Dynamic metastability in the self-attention model
Borjan Geshkovski, Hugo Koubbi, Yury Polyanskiy, Philippe Rigollet
TL;DR
The paper proves dynamic metastability for a Transformer-inspired self-attention particle system on the unit sphere, showing that under well-separated, multi-cluster initial data the particles stay clustered in k caps for exponentially long times before coalescing to a single cluster. It achieves this via two complementary lenses: a direct ODE-based analysis that bounds escape and intra-cluster dynamics, and an energetic reinterpretation anchored in the Otto-Reznikoff slow-motion framework, identifying a slow manifold for E_β and Polyak-Łojasiewicz-type control near it. The authors extend the results to the mean-field regime and explore dynamics beyond metastability, revealing a staircase energy profile under suitable time rescalings that mirrors saddle-to-saddle behavior observed in neural network training. They also analyze natural initial data families (Gaussian mixtures, uniform points) and discuss implications and open questions for beyond-metastability dynamics and energy-level characterizations. Overall, the work connects geometric, energetic, and mean-field perspectives to understand long-time, multi-cluster metastable behavior in self-attention dynamics and its broader relevance to gradient-flow perspectives in learning systems.
Abstract
We consider the self-attention model - an interacting particle system on the unit sphere, which serves as a toy model for Transformers, the deep neural network architecture behind the recent successes of large language models. We prove the appearance of dynamic metastability conjectured in [GLPR23] - although particles collapse to a single cluster in infinite time, they remain trapped near a configuration of several clusters for an exponentially long period of time. By leveraging a gradient flow interpretation of the system, we also connect our result to an overarching framework of slow motion of gradient flows proposed by Otto and Reznikoff [OR07] in the context of coarsening and the Allen-Cahn equation.

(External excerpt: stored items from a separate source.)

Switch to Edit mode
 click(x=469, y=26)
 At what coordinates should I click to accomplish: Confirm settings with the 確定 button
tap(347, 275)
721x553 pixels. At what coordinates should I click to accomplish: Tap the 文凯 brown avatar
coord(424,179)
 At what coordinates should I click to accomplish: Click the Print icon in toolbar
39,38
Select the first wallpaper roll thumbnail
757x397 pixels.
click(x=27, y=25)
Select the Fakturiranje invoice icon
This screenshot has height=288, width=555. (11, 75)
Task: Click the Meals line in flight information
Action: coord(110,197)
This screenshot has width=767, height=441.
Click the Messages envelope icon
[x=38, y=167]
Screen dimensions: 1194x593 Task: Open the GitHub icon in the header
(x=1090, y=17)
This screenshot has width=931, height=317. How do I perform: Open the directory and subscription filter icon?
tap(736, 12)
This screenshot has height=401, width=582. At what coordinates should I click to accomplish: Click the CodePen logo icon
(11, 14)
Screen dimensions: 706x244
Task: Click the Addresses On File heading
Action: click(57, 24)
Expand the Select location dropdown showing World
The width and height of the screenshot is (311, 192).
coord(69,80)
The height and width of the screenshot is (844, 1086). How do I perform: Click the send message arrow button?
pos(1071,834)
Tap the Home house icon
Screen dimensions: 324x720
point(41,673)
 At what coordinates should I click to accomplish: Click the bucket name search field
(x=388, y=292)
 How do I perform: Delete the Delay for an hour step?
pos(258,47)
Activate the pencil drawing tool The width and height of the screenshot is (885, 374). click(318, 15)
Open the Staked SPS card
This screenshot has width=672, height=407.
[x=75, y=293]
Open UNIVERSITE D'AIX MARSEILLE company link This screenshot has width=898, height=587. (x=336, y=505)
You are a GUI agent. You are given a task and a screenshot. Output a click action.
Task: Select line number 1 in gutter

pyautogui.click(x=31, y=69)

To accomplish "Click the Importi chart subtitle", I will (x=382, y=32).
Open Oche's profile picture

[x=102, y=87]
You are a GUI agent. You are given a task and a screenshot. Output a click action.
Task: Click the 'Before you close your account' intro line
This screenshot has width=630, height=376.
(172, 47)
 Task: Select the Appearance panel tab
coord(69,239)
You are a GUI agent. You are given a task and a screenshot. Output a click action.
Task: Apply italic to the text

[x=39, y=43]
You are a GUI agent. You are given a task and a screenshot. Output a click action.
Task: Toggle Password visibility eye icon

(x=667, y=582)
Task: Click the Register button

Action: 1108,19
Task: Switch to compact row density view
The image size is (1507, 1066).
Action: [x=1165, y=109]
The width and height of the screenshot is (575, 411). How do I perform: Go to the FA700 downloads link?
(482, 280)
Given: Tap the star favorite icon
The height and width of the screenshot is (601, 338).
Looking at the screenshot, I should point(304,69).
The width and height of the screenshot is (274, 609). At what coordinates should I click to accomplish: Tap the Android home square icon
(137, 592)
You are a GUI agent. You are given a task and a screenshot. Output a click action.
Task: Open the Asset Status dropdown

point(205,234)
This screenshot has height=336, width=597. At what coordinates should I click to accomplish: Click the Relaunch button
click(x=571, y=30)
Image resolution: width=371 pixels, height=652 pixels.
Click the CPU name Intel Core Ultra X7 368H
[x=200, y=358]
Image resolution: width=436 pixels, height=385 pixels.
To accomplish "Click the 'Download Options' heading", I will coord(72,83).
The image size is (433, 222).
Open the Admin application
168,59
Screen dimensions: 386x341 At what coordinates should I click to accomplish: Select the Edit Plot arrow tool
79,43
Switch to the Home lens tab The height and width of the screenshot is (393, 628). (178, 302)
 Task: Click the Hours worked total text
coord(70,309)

We finally probe the dynamics beyond the exponentially long period of metastability, and illustrate that, under an appropriate time-rescaling, the energy reaches its global maximum in finite time and has a staircase profile, with trajectories manifesting saddle-to-saddle-like behavior, reminiscent of recent works in the analysis of training dynamics via gradient descent for two-layer neural networks.